[[ RECORDS FOR THE EXERCISE open ]]
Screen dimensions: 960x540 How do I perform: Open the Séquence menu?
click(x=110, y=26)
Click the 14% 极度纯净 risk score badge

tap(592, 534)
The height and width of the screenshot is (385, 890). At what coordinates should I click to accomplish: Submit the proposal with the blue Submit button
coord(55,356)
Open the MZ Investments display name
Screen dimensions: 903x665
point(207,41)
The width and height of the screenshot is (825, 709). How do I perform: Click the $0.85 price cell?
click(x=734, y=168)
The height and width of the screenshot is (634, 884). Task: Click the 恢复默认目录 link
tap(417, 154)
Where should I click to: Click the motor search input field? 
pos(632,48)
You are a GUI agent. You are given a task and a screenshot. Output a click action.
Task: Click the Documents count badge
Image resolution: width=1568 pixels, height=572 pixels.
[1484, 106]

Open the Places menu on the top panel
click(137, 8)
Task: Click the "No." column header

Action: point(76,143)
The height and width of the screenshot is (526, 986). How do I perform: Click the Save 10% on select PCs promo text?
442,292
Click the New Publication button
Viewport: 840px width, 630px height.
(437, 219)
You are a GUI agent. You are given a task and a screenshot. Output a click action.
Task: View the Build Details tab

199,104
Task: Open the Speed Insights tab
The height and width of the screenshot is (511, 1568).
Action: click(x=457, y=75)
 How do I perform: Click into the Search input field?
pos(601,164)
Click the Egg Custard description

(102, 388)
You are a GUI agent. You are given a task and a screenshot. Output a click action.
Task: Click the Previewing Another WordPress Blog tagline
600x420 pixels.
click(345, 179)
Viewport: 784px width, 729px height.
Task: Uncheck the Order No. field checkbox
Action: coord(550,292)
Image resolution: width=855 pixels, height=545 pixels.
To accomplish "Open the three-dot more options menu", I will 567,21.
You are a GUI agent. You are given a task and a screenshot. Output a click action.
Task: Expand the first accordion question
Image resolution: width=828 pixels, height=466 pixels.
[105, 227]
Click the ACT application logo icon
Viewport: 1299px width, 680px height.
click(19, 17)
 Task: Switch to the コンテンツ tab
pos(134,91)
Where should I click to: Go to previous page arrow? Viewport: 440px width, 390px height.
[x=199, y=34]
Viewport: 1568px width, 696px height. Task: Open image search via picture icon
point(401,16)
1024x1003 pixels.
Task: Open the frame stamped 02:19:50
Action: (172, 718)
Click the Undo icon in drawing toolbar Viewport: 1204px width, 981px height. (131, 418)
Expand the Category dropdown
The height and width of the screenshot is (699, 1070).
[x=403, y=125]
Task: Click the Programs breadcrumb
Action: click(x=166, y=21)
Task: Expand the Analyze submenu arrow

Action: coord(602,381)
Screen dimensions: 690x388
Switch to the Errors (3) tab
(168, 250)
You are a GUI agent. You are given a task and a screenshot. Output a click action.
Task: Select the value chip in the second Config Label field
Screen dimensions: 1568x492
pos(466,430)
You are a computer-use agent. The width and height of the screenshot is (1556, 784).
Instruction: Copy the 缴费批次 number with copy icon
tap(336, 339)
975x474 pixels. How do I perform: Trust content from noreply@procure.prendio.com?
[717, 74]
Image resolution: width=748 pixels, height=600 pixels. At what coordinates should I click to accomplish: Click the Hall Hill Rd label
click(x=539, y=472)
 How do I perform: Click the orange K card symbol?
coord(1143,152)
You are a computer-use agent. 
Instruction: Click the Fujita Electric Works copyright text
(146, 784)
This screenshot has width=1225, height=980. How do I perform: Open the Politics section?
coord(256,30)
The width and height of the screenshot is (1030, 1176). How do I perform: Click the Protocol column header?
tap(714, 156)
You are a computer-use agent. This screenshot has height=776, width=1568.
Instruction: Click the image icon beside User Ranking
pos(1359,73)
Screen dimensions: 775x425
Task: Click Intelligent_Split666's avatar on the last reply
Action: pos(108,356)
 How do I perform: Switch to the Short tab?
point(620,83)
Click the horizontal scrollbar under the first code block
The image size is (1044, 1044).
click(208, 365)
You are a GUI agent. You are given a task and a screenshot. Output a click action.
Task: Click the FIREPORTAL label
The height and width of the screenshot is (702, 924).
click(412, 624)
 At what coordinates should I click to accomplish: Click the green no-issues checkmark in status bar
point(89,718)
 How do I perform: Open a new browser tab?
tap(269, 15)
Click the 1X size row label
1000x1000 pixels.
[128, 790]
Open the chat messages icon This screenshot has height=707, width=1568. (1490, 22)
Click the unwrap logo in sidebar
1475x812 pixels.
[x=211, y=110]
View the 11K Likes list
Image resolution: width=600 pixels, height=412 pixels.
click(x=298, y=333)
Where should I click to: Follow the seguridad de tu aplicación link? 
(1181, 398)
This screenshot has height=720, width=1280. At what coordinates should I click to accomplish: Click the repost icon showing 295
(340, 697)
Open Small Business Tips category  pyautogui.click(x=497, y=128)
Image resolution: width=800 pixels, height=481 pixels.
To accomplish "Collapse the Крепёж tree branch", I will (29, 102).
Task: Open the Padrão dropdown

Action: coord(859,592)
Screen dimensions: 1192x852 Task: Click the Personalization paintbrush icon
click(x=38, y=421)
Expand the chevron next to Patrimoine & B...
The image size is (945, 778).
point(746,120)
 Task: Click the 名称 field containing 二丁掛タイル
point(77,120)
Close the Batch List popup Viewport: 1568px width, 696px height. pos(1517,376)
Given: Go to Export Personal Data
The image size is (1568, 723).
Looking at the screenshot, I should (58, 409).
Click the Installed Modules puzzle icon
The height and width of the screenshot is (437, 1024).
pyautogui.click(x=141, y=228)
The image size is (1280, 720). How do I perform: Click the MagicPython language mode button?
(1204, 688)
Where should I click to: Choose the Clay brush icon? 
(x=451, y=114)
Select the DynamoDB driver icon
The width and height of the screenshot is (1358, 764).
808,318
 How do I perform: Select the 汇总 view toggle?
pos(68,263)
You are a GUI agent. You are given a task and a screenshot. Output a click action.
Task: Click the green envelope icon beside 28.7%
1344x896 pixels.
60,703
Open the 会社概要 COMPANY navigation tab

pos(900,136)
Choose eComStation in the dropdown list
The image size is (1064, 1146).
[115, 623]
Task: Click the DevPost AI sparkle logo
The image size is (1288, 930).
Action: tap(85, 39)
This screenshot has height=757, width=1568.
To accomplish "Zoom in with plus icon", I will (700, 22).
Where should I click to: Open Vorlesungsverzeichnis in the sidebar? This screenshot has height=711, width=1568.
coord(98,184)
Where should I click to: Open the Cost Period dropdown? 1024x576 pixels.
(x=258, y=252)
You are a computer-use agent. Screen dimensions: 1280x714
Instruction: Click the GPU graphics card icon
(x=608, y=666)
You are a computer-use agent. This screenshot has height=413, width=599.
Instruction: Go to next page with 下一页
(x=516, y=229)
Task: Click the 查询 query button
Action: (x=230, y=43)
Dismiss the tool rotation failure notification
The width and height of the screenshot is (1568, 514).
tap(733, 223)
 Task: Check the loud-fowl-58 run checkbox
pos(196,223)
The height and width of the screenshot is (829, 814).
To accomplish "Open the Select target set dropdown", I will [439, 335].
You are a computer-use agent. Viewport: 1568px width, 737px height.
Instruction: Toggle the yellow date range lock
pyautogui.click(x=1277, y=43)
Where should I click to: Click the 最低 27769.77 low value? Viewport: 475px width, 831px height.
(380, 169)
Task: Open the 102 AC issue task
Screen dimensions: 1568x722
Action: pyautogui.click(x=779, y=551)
[[ RECORDS FOR THE EXERCISE closed ]]
TASK ITEM:
Of the lines above, extract only those from the line with "Screen dimensions: 1568x492" to the line with "has height=776, width=1568.", both included, exactly as written.

OUTPUT FOR THIS TASK:
Screen dimensions: 1568x492
pos(466,430)
You are a computer-use agent. The width and height of the screenshot is (1556, 784).
Instruction: Copy the 缴费批次 number with copy icon
tap(336, 339)
975x474 pixels. How do I perform: Trust content from noreply@procure.prendio.com?
[717, 74]
Image resolution: width=748 pixels, height=600 pixels. At what coordinates should I click to accomplish: Click the Hall Hill Rd label
click(x=539, y=472)
 How do I perform: Click the orange K card symbol?
coord(1143,152)
You are a computer-use agent. 
Instruction: Click the Fujita Electric Works copyright text
(146, 784)
This screenshot has width=1225, height=980. How do I perform: Open the Politics section?
coord(256,30)
The width and height of the screenshot is (1030, 1176). How do I perform: Click the Protocol column header?
tap(714, 156)
You are a computer-use agent. This screenshot has height=776, width=1568.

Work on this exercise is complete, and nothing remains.